La fe visible en lo invisible

 ...la fe sin obras es muerta (Santiago 2:19).

¿qué es la fe? ¿no es la sustancia de las cosas que se esperan y la demostración de lo que no se ve (Hebreos 11:1)?   Para ser una sustancia, la fe debe ser visible, y para ser una demostración debe ser demostrable.  Las obras son fruto de la fe, las palabras son simplemente eso: palabras.  
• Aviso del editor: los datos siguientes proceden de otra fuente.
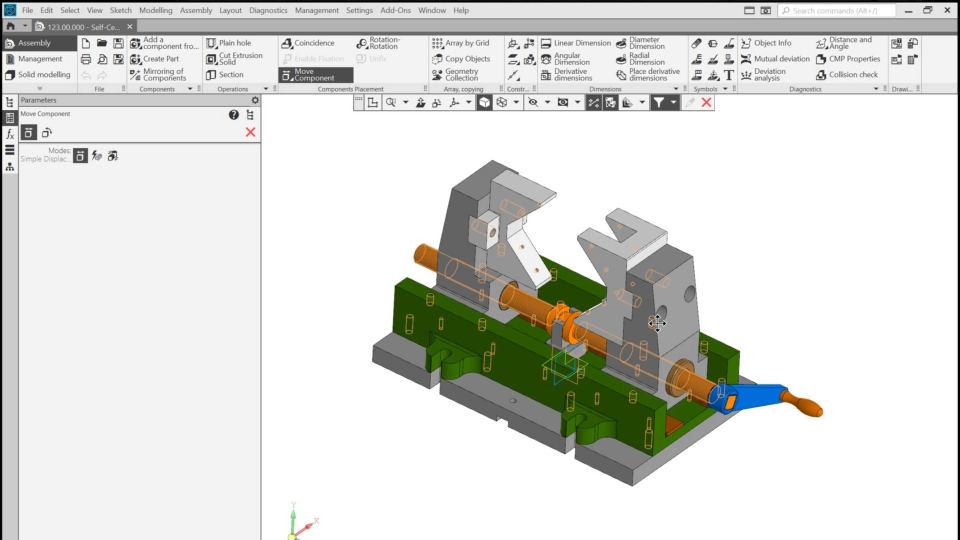
Task: Open the zoom options dropdown arrow
Action: 404,102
Abraham obedeció a Dios llevando a su hijo al altar para sacrificarlo porque sabía que Dios era capaz de levantarlo de entre los muertos, por eso obró en obediencia.  David no solo habló palabras de victoria contra Goliat, lo enfrentó cara a cara y lo derrotó haciendo una obra de fe.  Los amigos de Daniel no solamente dijeron que no se postrarían delante de la imágen levantada por el rey, no lo hicieron y eso les costó ser echados al fuego ardiendo siete veces, decididos incluso a no salir avantes de semejante castigo.  Jesús no solamente habló de llevar la cruz (Lucas 9:23), la llevó hacia el calvario y fue crucificado, demostrando así Su fe en el Padre que lo resucitaría de entre los muertos.  Porque hablar no cuesta nada... sin embargo, la fe no se basa solamente en palabras, la fe se muestra con hechos, porque nuestras acciones hablan más fuerte que nuestras bocas. Un hombre de fe no necesita hablar su fe, solamente demostrarla con sus obras.

Las palabras no pueden atraer tu fe, pues la fe no es hablar para que las cosas sucedan, sino más bien, es actuar aún en contra de la corriente aunque las cosas no sucedan, porque la fe no espera en lo físico sino en lo invisible.